L’insolvabilité des ASBL
Depuis le 1er mai 2018, les ASBL sont concernées par le livre XX du Code de droit économique qui met en place différents instruments pour éviter la faillite des ASBL. Il n’en reste pas moins que, quand tout est « déglingué », il faudra prononcer la faillite avec une responsabilité aggravée pour les administrateurs dont les comportements peuvent être qualifiés de très gravement fautifs. Une ASBL qui est gravement déficitaire ne démontre pas, de ce fait, que les administrateurs sont gravement fautifs car ils ne sont peut-être même pas fautifs. Par ailleurs une erreur de gestion ne constitue pas une faute si le choix opéré résulte d’une analyse des possibilités offertes, choix qui s’avère a posteriori un mauvais choix !
L’entrée en vigueur
Le Code entrera en vigueur pour les ASBL existantes le 1er janvier 2020. Mais ces ASBL peuvent décider d’en appliquer les dispositions avant cette date en modifiant leurs statuts et ce, en les mettant en conformité avec les dispositions du Code. Dans cette hypothèse, les ASBL sont soumises aux dispositions du Code à dater de la publication des modifications aux Annexes du Moniteur belge. Dès ce moment, ces ASBL se doivent alors de respecter les règles impératives édictées par le Code.
Après le 1er janvier 2020, les ASBL existantes actuellement et qui n’ont pas anticipé la mise en application des dispositions du Code devront mettre leurs statuts en conformité à l’occasion de la première modification de leurs statuts et ce, quoi qu’il arrive, avant le 1er janvier 2024. Faute de ne pas avoir respecté ce prescrit, les administrateurs seront alors personnellement et solidairement responsables des dommages subis par l’ASBL ou par des tiers résultant du non-respect de cette obligation d’être en conformité avec le Code.
Les statuts
Que faudra-t-il faire modifier dans les statuts ? Il faudra à tout le moins vérifier si le but désintéressé ET l’objet (c’est-à-dire la détermination des activités que l’ASBL se propose de réaliser) sont bien précisés dans les statuts. Il faudra aussi déterminer la région linguistique (et non plus l’arrondissement judiciaire).
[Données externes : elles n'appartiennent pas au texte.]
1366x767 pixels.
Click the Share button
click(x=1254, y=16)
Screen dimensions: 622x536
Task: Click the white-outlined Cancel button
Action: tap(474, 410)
Pour le reste, il conviendra d’adapter les règles au prescrit légal (ex. : un délai de quinze jours pour convoquer l’AG), en sachant que si cela n’est pas fait, les règles impératives du Code trouvent à s’appliquer.
Deux conseils
Il faut veiller à ne jamais insérer l’identité des administrateurs, des représentants généraux et des délégués à la gestion journalière dans les statuts mais dans les dispositions transitoires.
Il est conseillé de ne plus mettre l’adresse exacte du siège social dans les statuts (mais uniquement la région linguis-tique) mais bien dans les dispositions transitoires publiées aux Annexes du Moniteur belge. Cette manière d’opérer permettra au CA de modifier l’adresse du siège social sans, comme c’est le cas actuellement, devoir opérer une modification statutaire.
Conclusions
Les ASBL sont astreintes à plus de règles explicites, ce qui clarifie certaines situations mais le grand problème est la compréhension et la lisibilité (on l’a déjà dit) de tout ce « machin ». La responsabilité des administrateurs ne me semble pas alourdie mais le Code souligne l’existence de cette responsabilité, ce qui risque d’augmenter les contentieux. Certes, envers les « mauvais » administrateurs, le Code se montre plus sévère.
Et pour en revenir à la question de départ, il s’agit d’un lifting mais qui pourrait, si on n’y prend pas garde, altérer l’esprit associatif. En aucun cas, redevenir une association de fait n’est un bon choix car la responsabilité des dirigeants est directement mise en cause sur leur patrimoine personnel.